Abu Ghraib and Witches: What Might Go Wrong If We Let AI Predict Violence from Images

What do pictures of the Abu Ghraib prison in Iraq and witches have in common? There are many ways to approach this question, but so far AI can only provide us with an unsatisfactory one.

By Emma Rengers, PhD Candidate, University of Birmingham
CAIDE Summer Research Academy

Content warning: This article contains discussion of a graphic image depicting violence and abuse; this may be disturbing for some people.

As my work concerns computer vision technologies, I do not usually ponder the connections between Abu Ghraib and witches. This connection, surprisingly, was given to me by Google’s Cloud Vision API. The API allows users to input their own images. It then uses computer vision (a subfield of artificial intelligence) to predict the nature of the image, and what is pictured in the image. This includes an estimate of whether the image is likely to contain “violence.” We can imagine many applications for such estimates, including content moderation and law enforcement applications. Yet, we should have serious doubts about the possibility and the desirability of systems that claim to reliably detect violence from images.

Iraq

I was curious about how well this Cloud Vision API could recognise violence from images, so I did some (admittedly somewhat unmethodical) tests. Surprisingly, even the most obviously violent images I input in the API (images of war crimes, torture, riots, militaristic propaganda from fascist regimes and terrorist groups, etc.) were not classified as “violent.”

The most striking example was the famous picture from the then US-run Abu Ghraib prison in Iraq (2004), picturing a hooded detainee standing on top of a box, with electrical wires hooked up to his fingers. This is arguably one of the most famous images of modern torture. Those who know the context immediately recognise it, and even those who do not know exactly where the picture is from can guess that something bad is happening.

Google's computer vision tool did not see it the same way; the image was classified (see here) with alarmingly incorrect results. It associated the image of the hooded, tortured detainee with “witch hat” and “costume accessory.” It also predicted that the image was unlikely to contain violence. This is particularly problematic as this image is so horrifying to a human, yet completely misclassified by an algorithm.

What went wrong? AI enthusiasts might wonder whether Google’s computer vision tool just was not trained with enough data, or the right kind of data. Could this type of blunder have been avoided by a simple improvement of the training data? I believe not, as we have several reasons to be sceptical of such a solution.

Firstly, computer vision tools do not learn any substantive concepts or narratives. Computer vision works on the basis of the mathematical and statistical analysis of the pixel values in an image. They do not help the computer understand what is going on in an image.

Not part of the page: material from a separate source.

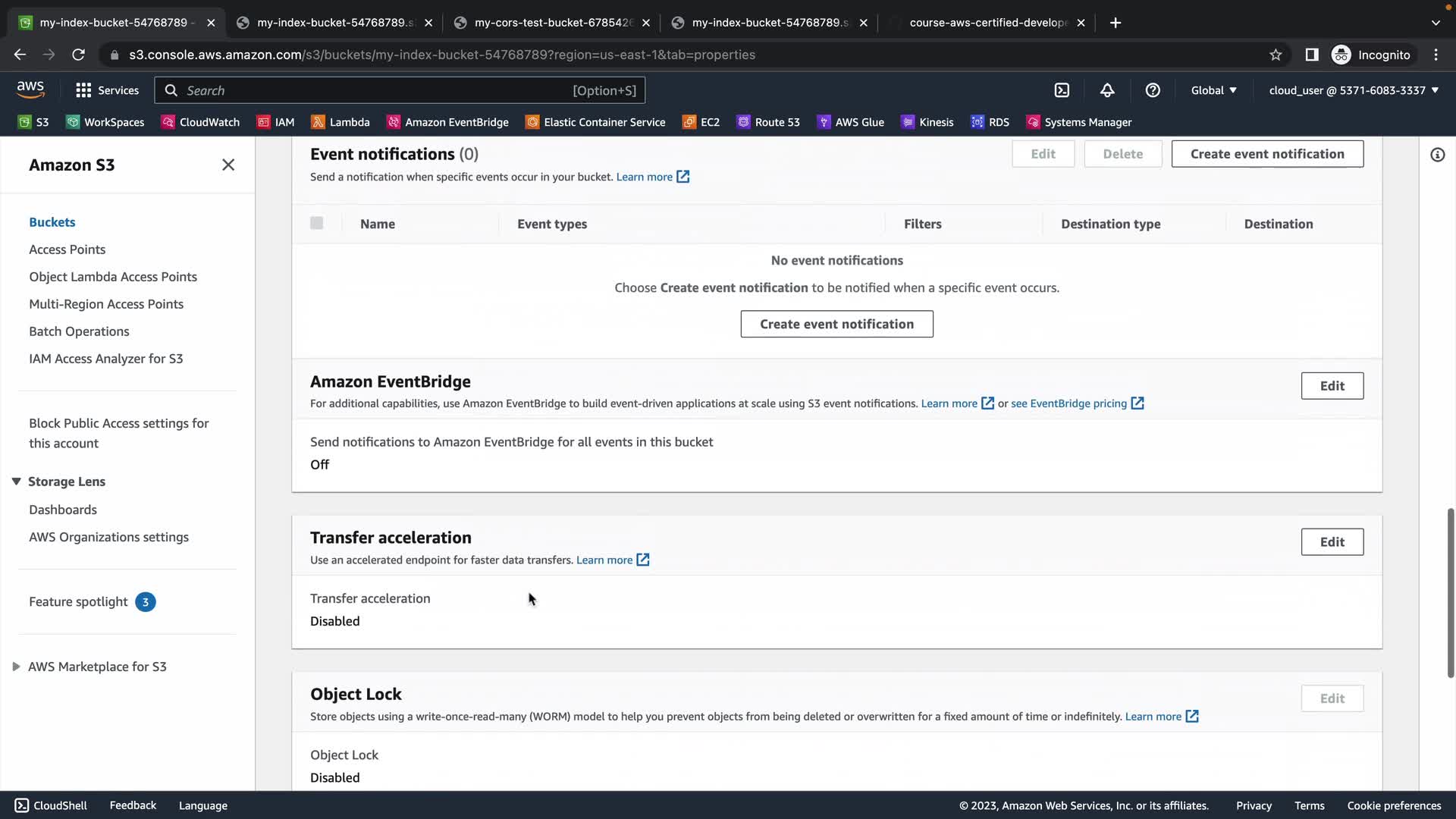
Task: Close the Amazon S3 side navigation
Action: 228,165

Now what does recognising violence require? Violence, as we tend to understand it, is contextual. Kicking might be violent behaviour in a classroom, but not in a football game. Smashing windows would be seen as violent behaviour in most situations, but not in some emergency situations. What makes an act “violent” might depend on the alleged perpetrator’s intentions, adverse effects on potential victims, the extent to which the perpetrator is acting rationally, the power position of the perpetrator, and many more factors.[1] In other words, recognising violence requires social understanding.

Mosul

Creating reliable data on all these factors would not only require incredibly pervasive and granular surveillance of all sorts of social situations, it also requires many value judgements (what is an “adverse effect?” What is “rational behaviour?”). Improved data on the factors we use to recognise violence would therefore be undesirable, and inescapably subjective.

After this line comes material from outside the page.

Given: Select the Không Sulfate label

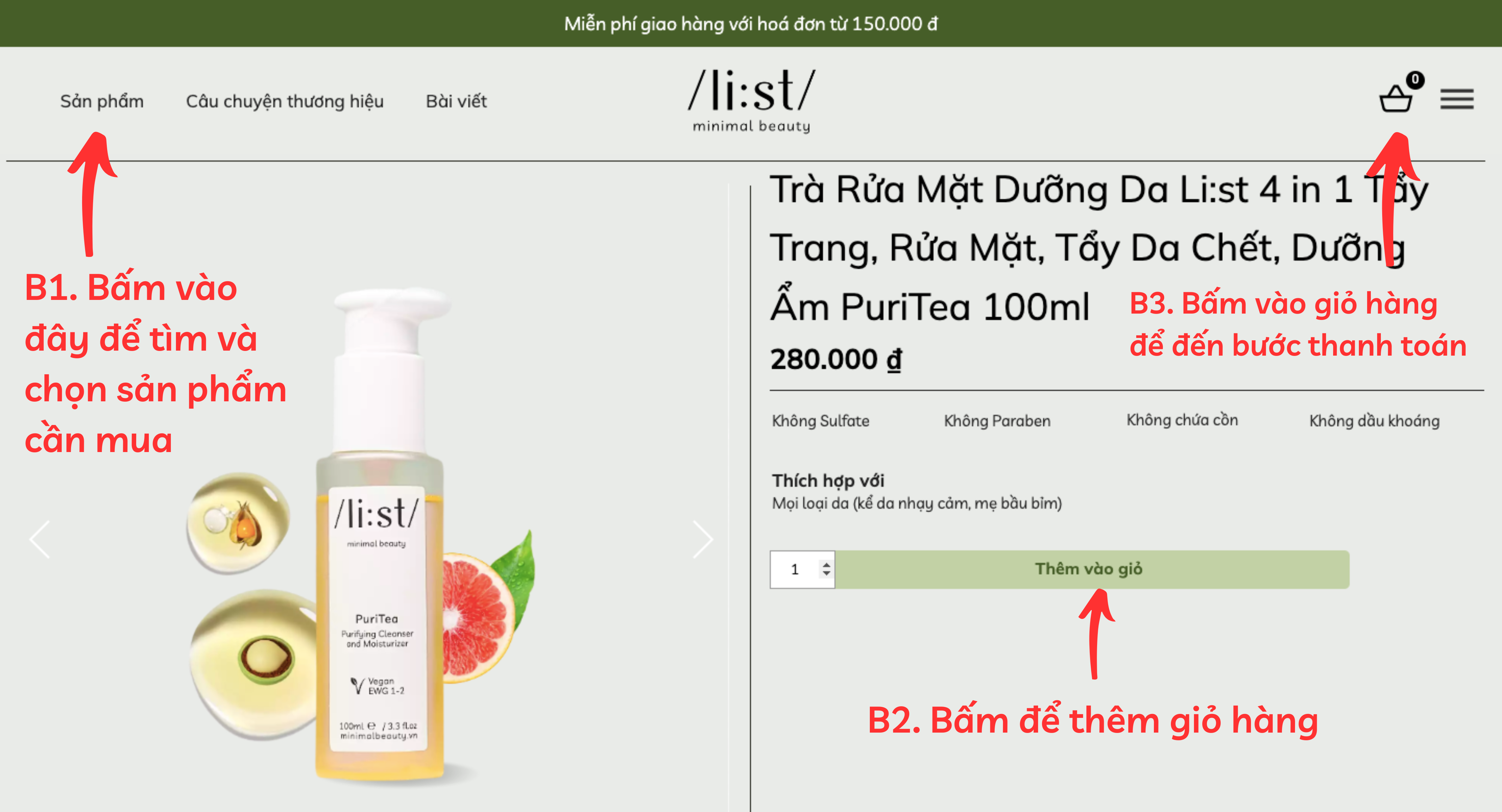Looking at the screenshot, I should (x=820, y=421).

Secondly, even with perfect training data, computer vision systems might still overlook certain forms of violence. Computer vision recognises violence on the basis of purely visual cues. However, not all violence is directly visible. A social system that has successfully gained control over its subjects does not need to look violent. Consider a person in slavery, depicted picking cotton on a plantation. The image may not contain shackles or other signs of immediate violence, but the situation is nevertheless a direct result of an extremely violent institution. How does computer vision spot the difference between a person in slavery and a free person? Violence can be structural; embedded in our political practices, our beliefs, and our public and private spaces. Computer vision tools are not equipped to deal with “invisible” forms of violence. We need to reflect on what types of violence computer vision tools make visible, and what types of violence it may render “invisible” by classifying them as “unlikely” to be violent.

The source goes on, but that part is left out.